Yondu: It's a prototype fin.

(SCREECHING)

Rocket: That's an orloni. It's a fin, Groot.
Yondu: You explain it this time.
Rocket: All right.
Yondu: That's Vorker's eye. He takes it out when he sleeps. Go. Look again.
Rocket: But leave the eye here.
Yondu: Why?
Rocket: He's gonna wake up tomorrow... and he's not gonna know... where his eye is! (LAUGHING)
(GROOT RETURNS WITH A DESK)
Rocket: That's a desk. We told you it was this big.
(GROOT RETURNS WITH A TOE)

Rocket: Tell me you guys have a refrigerator somewhere... with a bunch of severed human toes. (YONDU SHAKES HIS HEAD NO) Okay. Then let's just agree to never discuss this.
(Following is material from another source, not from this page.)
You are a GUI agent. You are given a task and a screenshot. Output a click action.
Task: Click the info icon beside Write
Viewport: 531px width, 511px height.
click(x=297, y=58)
Yondu: The drawer you wanna open has this symbol on it. Okay?

(GROOT HOLDS COIN OVER HEAD)

Yondu: What? No!
Rocket: He thinks you want him to wear it as a hat.
Yondu: That's not what I said!

Groot: I am Groot.
Rocket: He's relieved you don't want him to.
Groot: I am Groot.
Rocket: He hates hats.
Groot: I am Groot.
Rocket: On anyone, not just himself.

Groot: I am Groot.
Rocket: One minute you think someone has a weird-shaped head... the next minute it's just because you realize part of that head is the hat. That's why you don't like hats?

Yondu: This is an important conversation right now?
(SNORING)
(BURPS)
Kraglin: That ain't it. I didn't mean to do a mutiny. They killed all my friends.
Yondu: Get the third quadrant ready for release.

Rocket: One more thing. You got any clones of Quill's old music on the ship?